*Consigne*. Disposez chaque ligne de l'ensemble des items en tableau Markdown à deux colonnes, « N° » pour le numéro de ligne et « Ligne » pour la ligne elle-même, sans les lignes vides. Laissez les images hors de la réponse.

*Données de l'exercice*.
------------------------

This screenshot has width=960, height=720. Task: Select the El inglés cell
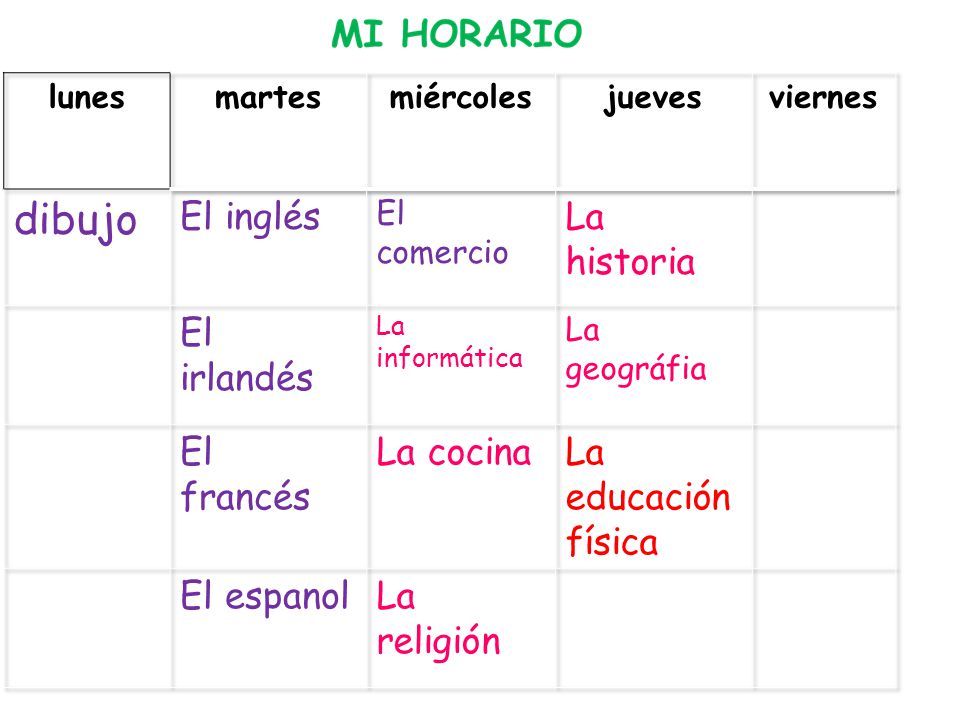[270, 249]
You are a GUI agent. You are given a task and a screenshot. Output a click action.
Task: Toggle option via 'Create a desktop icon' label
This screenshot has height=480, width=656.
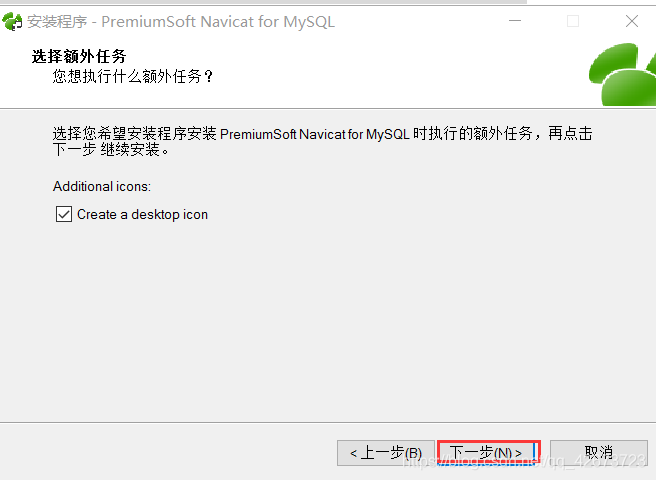click(142, 214)
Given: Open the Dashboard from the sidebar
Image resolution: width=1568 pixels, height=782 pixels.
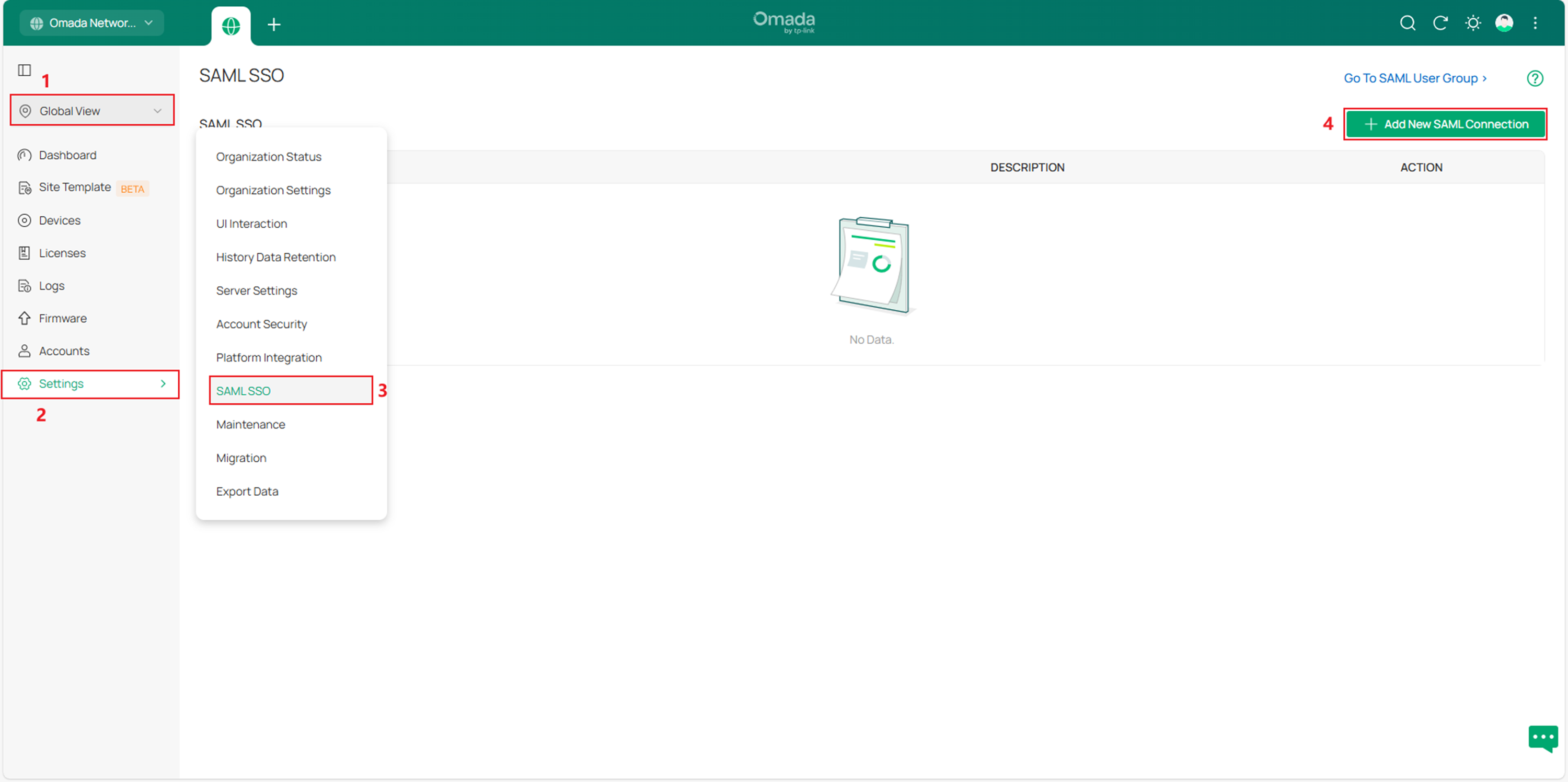Looking at the screenshot, I should pos(67,155).
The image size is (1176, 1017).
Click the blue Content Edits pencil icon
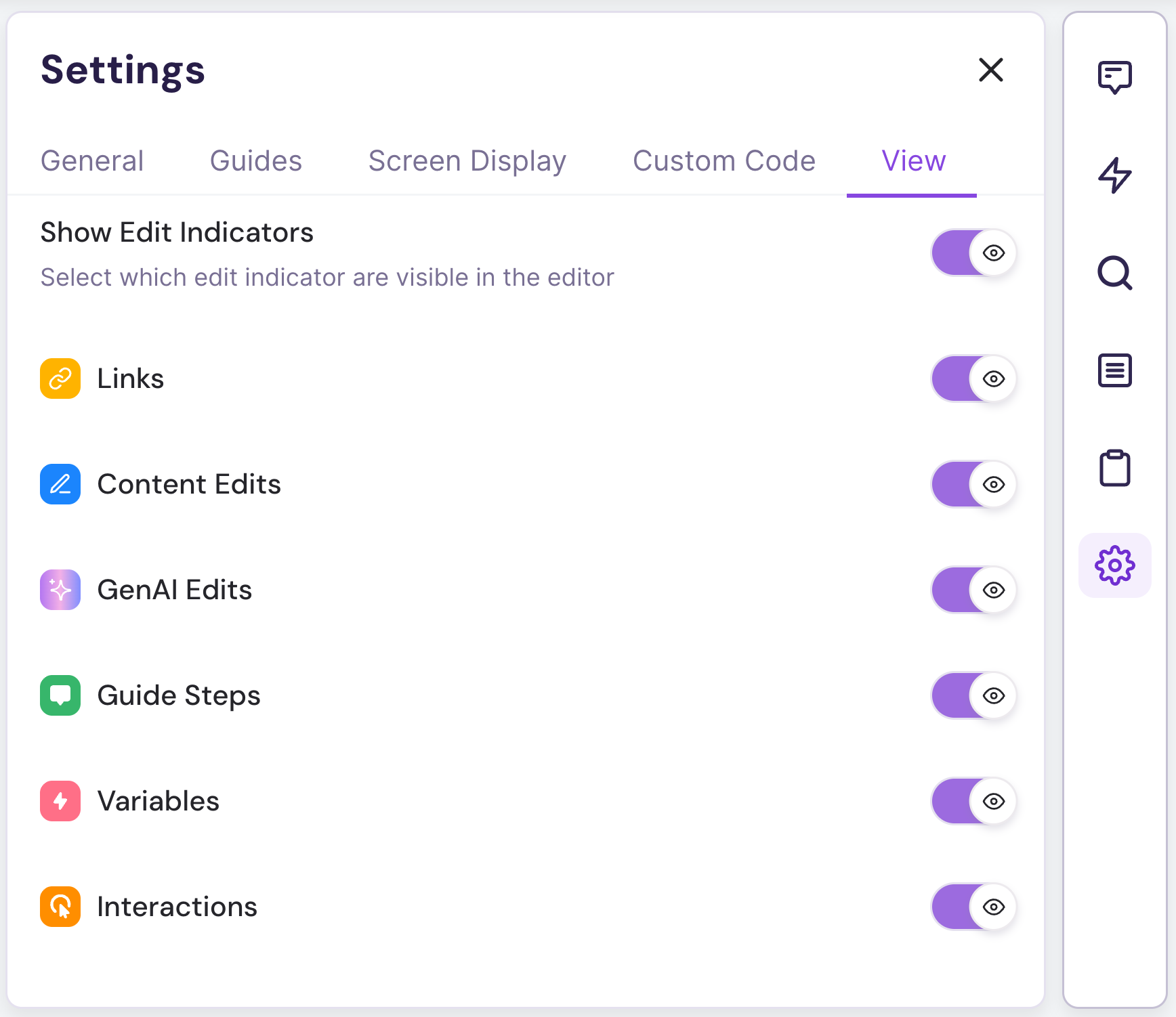point(60,484)
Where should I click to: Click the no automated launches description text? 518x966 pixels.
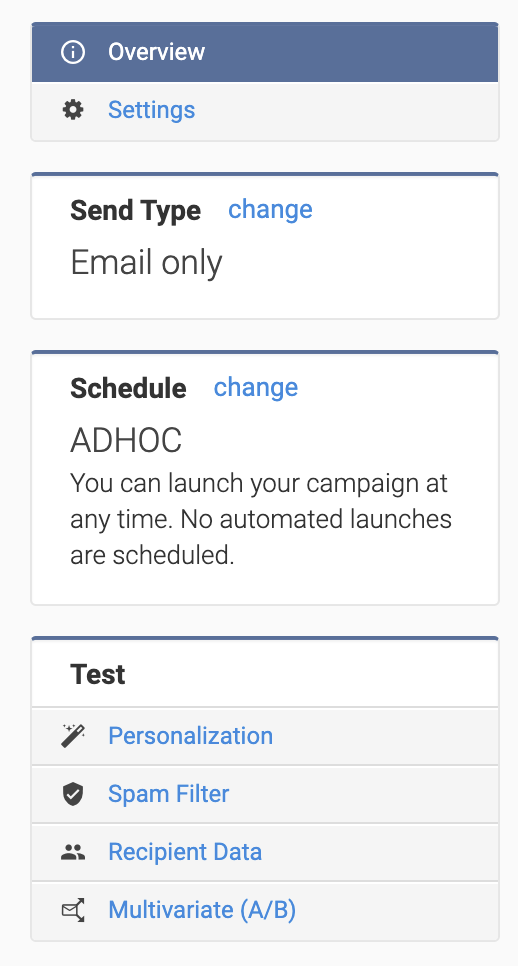point(261,519)
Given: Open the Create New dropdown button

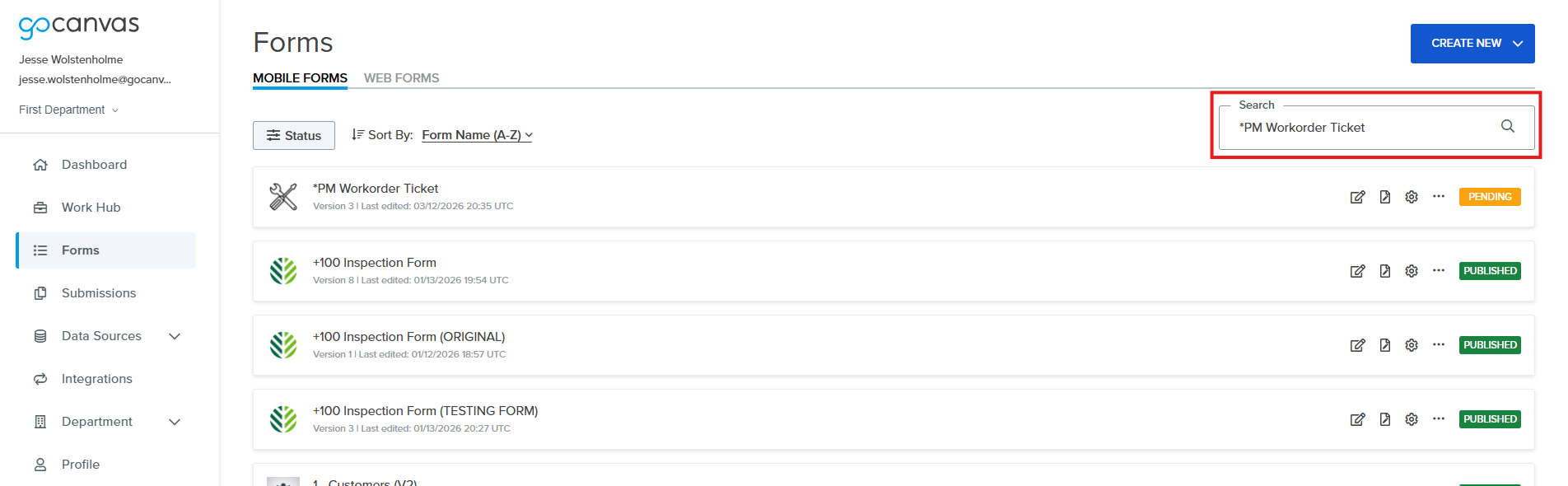Looking at the screenshot, I should (x=1472, y=44).
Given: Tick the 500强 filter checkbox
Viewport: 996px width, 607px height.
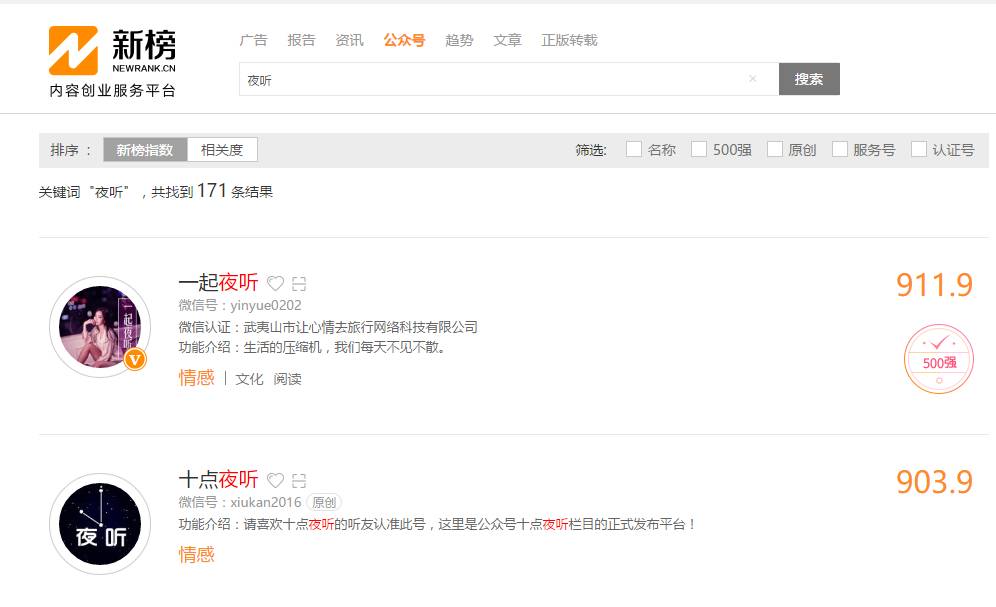Looking at the screenshot, I should (x=699, y=149).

------------------------

*Réponse complète*.
| N° | Ligne |
|---|---|
| 1 | This screenshot has width=960, height=720. Task: Select the El inglés cell |
| 2 | [270, 249] |
| 3 | You are a GUI agent. You are given a task and a screenshot. Output a click action. |
| 4 | Task: Toggle option via 'Create a desktop icon' label |
| 5 | This screenshot has height=480, width=656. |
| 6 | click(142, 214) |
| 7 | Given: Open the Dashboard from the sidebar |
| 8 | Image resolution: width=1568 pixels, height=782 pixels. |
| 9 | Looking at the screenshot, I should pos(67,155). |
| 10 | The image size is (1176, 1017). |
| 11 | Click the blue Content Edits pencil icon |
| 12 | point(60,484) |
| 13 | Where should I click to: Click the no automated launches description text? 518x966 pixels. |
| 14 | point(261,519) |
| 15 | Given: Open the Create New dropdown button |
| 16 | Looking at the screenshot, I should (x=1472, y=44). |
| 17 | Given: Tick the 500强 filter checkbox |
| 18 | Viewport: 996px width, 607px height. |
| 19 | Looking at the screenshot, I should (x=699, y=149). |